Beside hundreds of smiling faces crowding Memorial Coliseum’s floor, biosystems and agriculture engineering freshman R.J. Hijalda has beaten the stage four cancer that once riddled his body.

Hijalda received treatment at the DanceBlue Kentucky Children’s Hospital Hematology/Oncology Clinic to repress and eliminate ten tumors when he was a freshman in high school. 

The four rounds of chemotherapy and 10 days of radiation worked, and now Hijalda, along with his cousin Jodi Llanora, a biology freshman, are the first two freshmen on the DanceBlue Morale Committee.

Their job was to pump the dancers up, keeping them energized and on their feet throughout the night, the morning and the following afternoon. 

At 12:30 a.m., the mission seemed easy. The dancers who Hijalda and Llanora were tasked to motivate did not even need music to find reason to dance. 

The duo became involved in DanceBlue while attending Lexington Catholic High School, which raised more than $100,000 their senior year. 

DanceBlue spokeswoman Allee Williams, who has worked on DanceBlue for three years, said the cousins’ passion is comforting, and she knows DanceBlue will be in good hands for at least three more years.

Building relationships

Marketing senior Daniel Bruington has spent two year-long rotations encouraging, supporting and building relationships with the children at the DanceBlue Kentucky Children’s Hospital Hematology/Oncology Clinic, and he is now in his final year on the Family Relations committee.

Every week, he spent time in the clinic playing games and doing crafts with the kids or talking with patients his own age.  

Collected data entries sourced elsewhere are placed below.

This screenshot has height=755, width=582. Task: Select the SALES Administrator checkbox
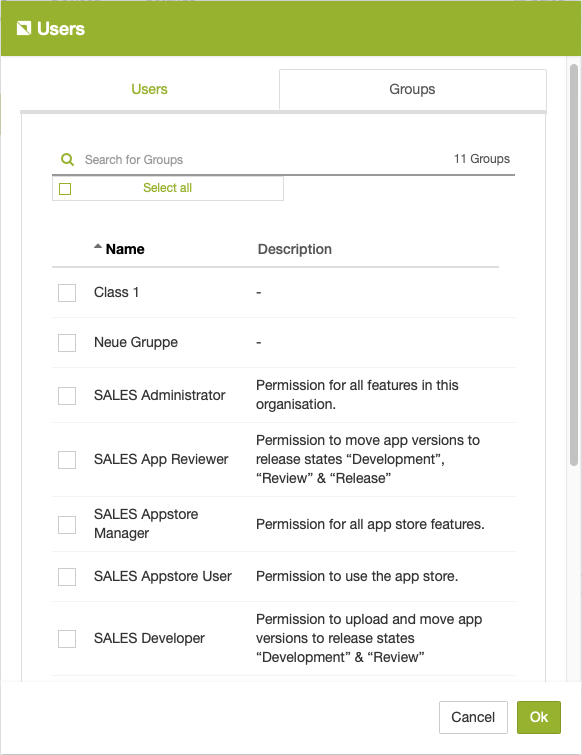pyautogui.click(x=67, y=396)
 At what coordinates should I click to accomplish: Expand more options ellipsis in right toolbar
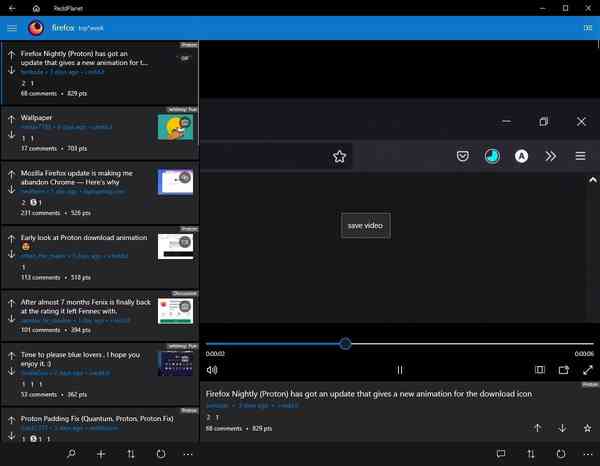tap(588, 454)
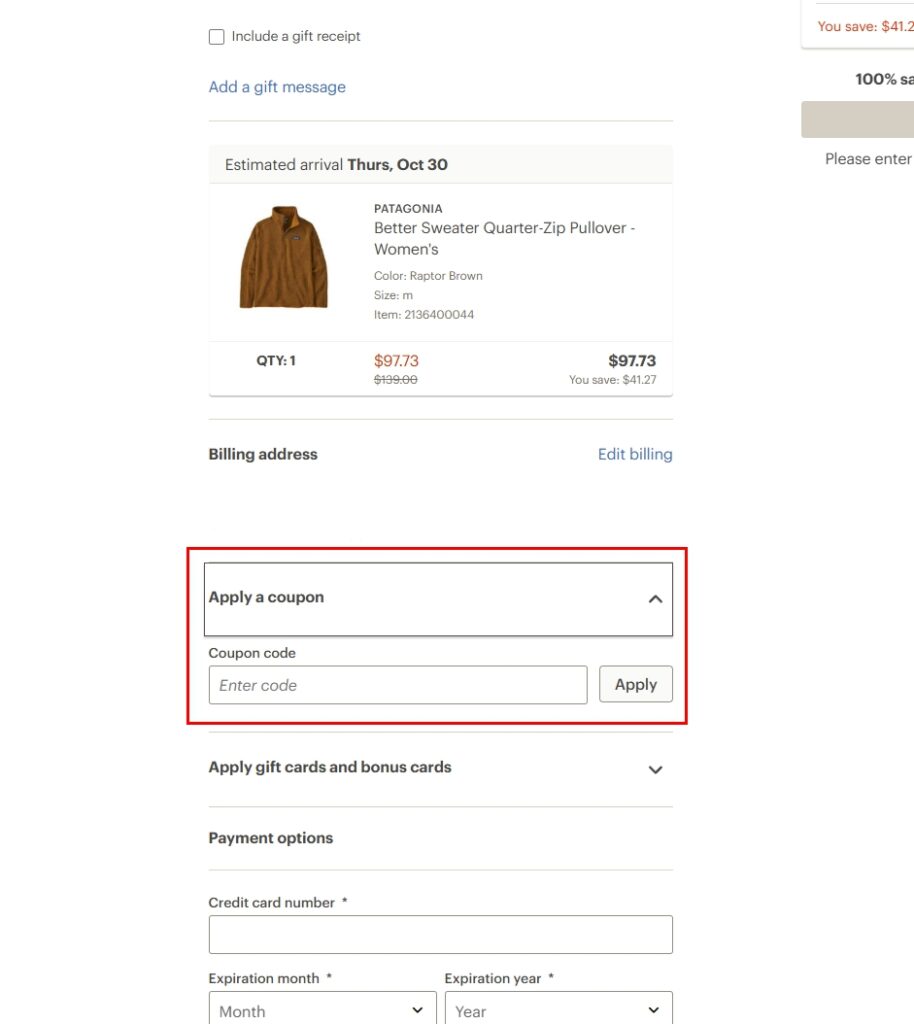This screenshot has width=914, height=1024.
Task: Open the Expiration year dropdown
Action: coord(558,1010)
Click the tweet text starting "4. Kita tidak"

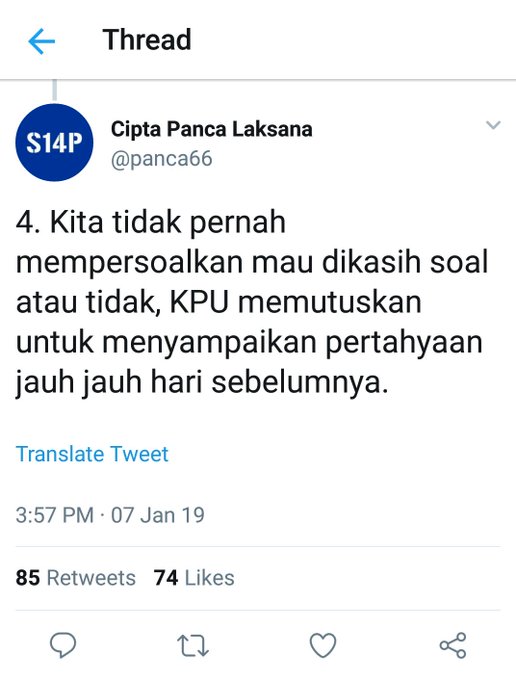tap(251, 303)
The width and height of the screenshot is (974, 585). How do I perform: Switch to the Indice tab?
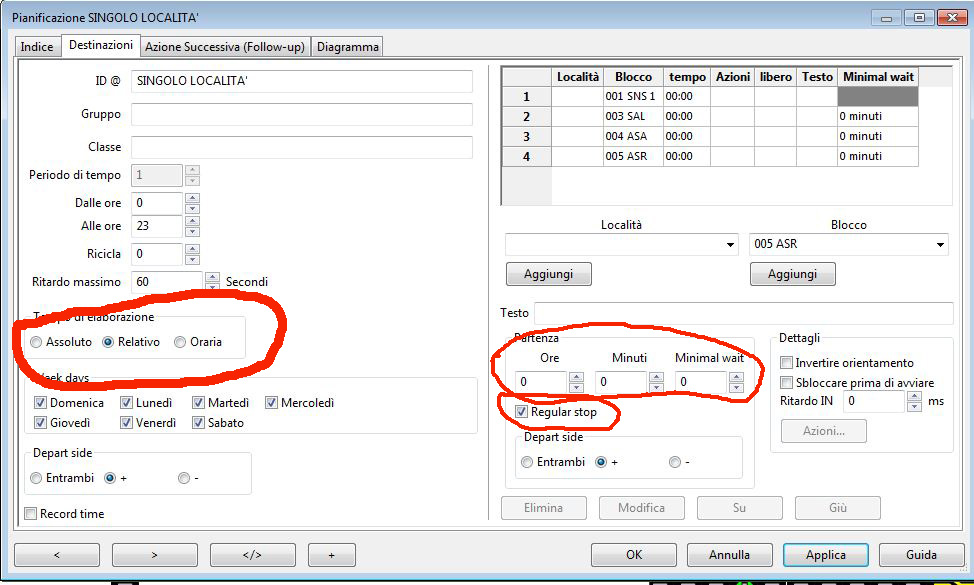(37, 47)
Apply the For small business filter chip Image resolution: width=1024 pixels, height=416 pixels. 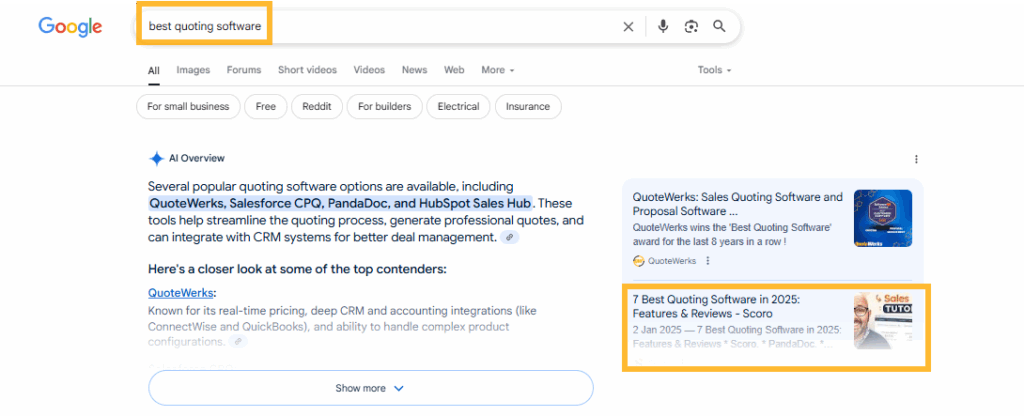[187, 106]
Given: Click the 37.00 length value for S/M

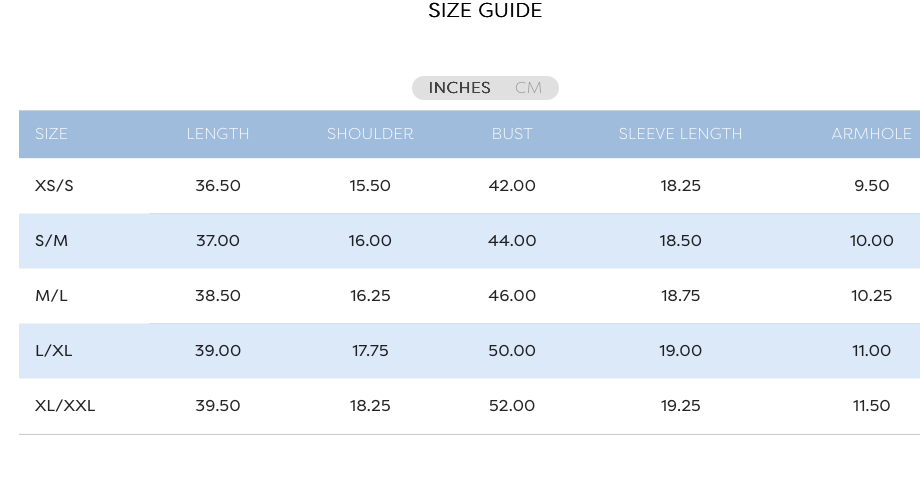Looking at the screenshot, I should click(x=218, y=241).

“I’m 22 and sometimes I’ll go into the clinic and there will be someone who is 26 in there, and we’ll just sit and talk about life,” Bruington said. “Just out of precaution for everything, we try not to know so much about each other that we have an incredibly strong bond, but it’s inevitable to begin caring for these people that you meet and see.”

Despite the difficulty of saying goodbye, Bruington said the DanceBlue Alumni Association gives those like him who are involved with the organization the chance to come back, see the kids, be a part of their lives and donate to their treatment. 

The children look forward to hours of dancing, playing games and eating with their supporters, according to Bruington. He said the committee members get some of the kids so excited that they don’t want to leave for even part of the night. 

“For them to be able to come here and learn the same dance that we do and to play the games that we do and just to see how much people love them — that’s incredible,” Bruington said. “(The children) love it so much they think, ‘These people are here for us, so we’re going to stay here so they can see who 

they’re supporting.’”

More than students

Kelly Holland, a UK Board of Trustees member, has brought her son to four DanceBlue marathons, but this was his first time seeing the fundraising reveal. Holland said meeting the kids improves the university. 

“It has done so much for the atmosphere, the cohesiveness of the student body to rally behind this cause, and it’s really added so much to the culture of the university,” Holland said. “It’s good for my son to learn about what the cause is, and he asked me today, ‘Mom, what is cancer?’” 

In addition to Holland, President Eli Capilouto made an appearance in which he struggled to keep up with the dancers’ hourly line dance. 

“I thought after the first minute, you know, ‘Maybe I can get this.’ But then it went on for like 13 minutes, with mostly new steps,” Capilouto said. “This is why young people do this. I could dance for 13 minutes, I just couldn’t remember all the steps.”